1311. An Nanda Keßler

[178] 1311. An Nanda Keßler


Mechtshausen 16. Sept. 1901.


Meine liebe Nanda!

Ich danke Dir für den munteren Brief.

Mit deiner freundlichen Handreichung hast du dem Zeitungsausschnitt, den du mir zuschicktest, eine unverdiente Ehre erwiesen, sintemalen die Tiftelei, ob falsch oder nicht, für das Bild von Brouwer und mein Gedicht dazu ohne jede Bedeutung ist. Den Druckfehler am Anfang der letzten Strophe, wo ein albern pathetisches Ha statt des richtigen Ja steht, wirst du als verständige Leserin wohl selbst schon verbeßert haben.

Recht drollig überrascht, nach allem, was mir bis dato zu Ohren kam, hat mich dein Loblied auf die reizende Tante. Wir wollen nur hoffen, daß die Begeistrung nicht umschlägt, sondern, so zu sagen, von ewiger Dauer ist.

Zu der Rheinwaßerprobe des Boots, das der Hudi gezimmert hat, wünsch ich euch Beiden ein paßendes Wetter.

Und die Mama und die Letty? Sind sie herab gestiegen von den Gipfeln der Berge? Ihr Schweigen darf ich wohl als ein gutes Zeichen ansehn, daß sie in sich zufrieden sind.

Mein vierzehntägiger Besuch in Verden an der Aller verfloß bei Ostwind, Regen und Kühle. – Naja! – Ich las ein dickes Buch durch über Wohnung und Haushalt und Ackerbau unserer ältesten Vorfahren und sorgte so für Behagen und Bildung zu gleicher Zeit.[178]
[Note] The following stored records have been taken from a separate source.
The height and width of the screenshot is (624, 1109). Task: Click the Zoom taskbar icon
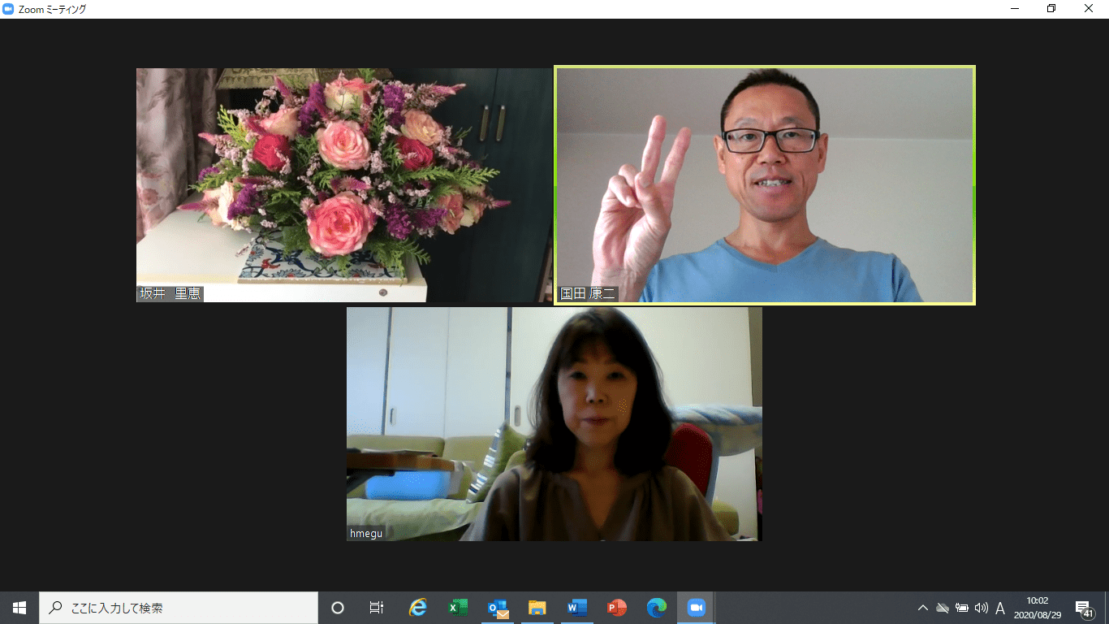click(696, 608)
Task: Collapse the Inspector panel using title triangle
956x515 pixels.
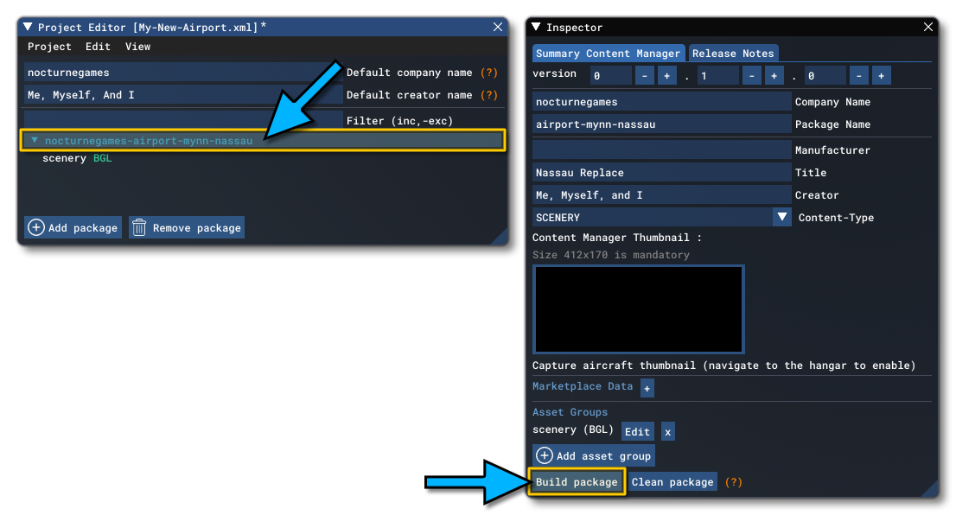Action: click(x=537, y=28)
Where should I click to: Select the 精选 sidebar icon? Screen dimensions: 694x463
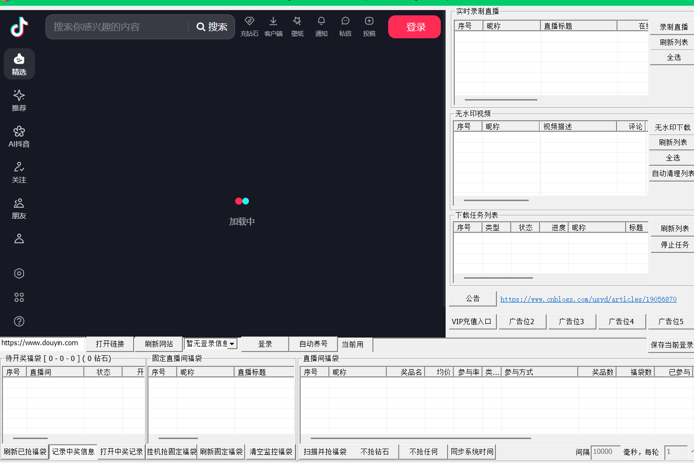point(19,64)
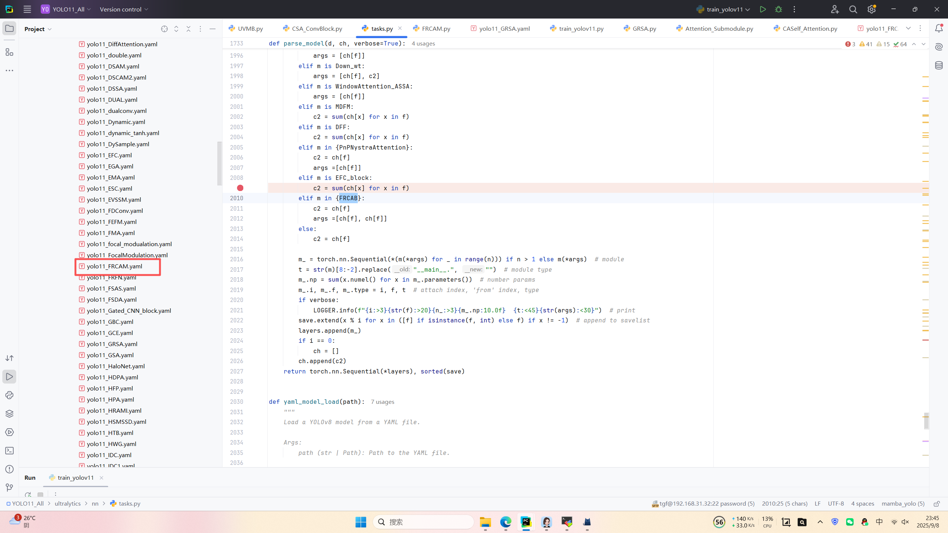Open the Python Console sidebar icon
This screenshot has width=948, height=533.
coord(9,395)
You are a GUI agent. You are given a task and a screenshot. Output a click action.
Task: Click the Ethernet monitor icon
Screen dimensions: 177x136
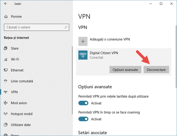click(x=6, y=70)

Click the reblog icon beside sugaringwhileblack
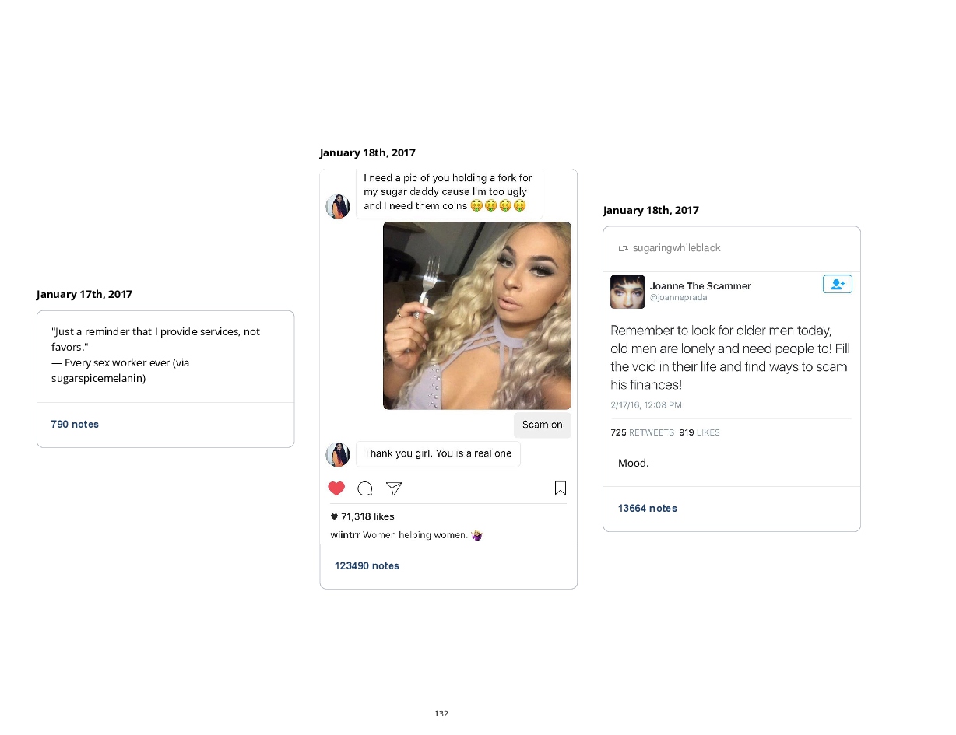623,248
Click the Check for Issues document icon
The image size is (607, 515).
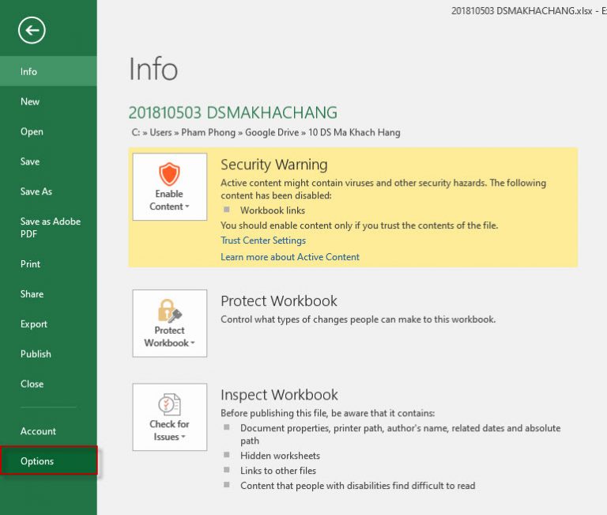(169, 404)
Seit Donnerstag bin ich wieder daheim; aber regnen thut es noch immer. Die Hühner auf dem Hof laßen trübselig die Schwänze hängen; die Gänse und Enten dagegen, beglückt durch die Näße, trompeten und schnattern und schwingen lustig die Flügel.

Bleib gesund, liebe Nanda! Herzlichen Gruß an Dich und die Deinigen

vom

Onkel Wilhelm.

Quelle:
Busch, Wilhelm: Sämtliche Briefe. Band II: Briefe 1893 bis 1908, Hannover 1969, S. 178-179.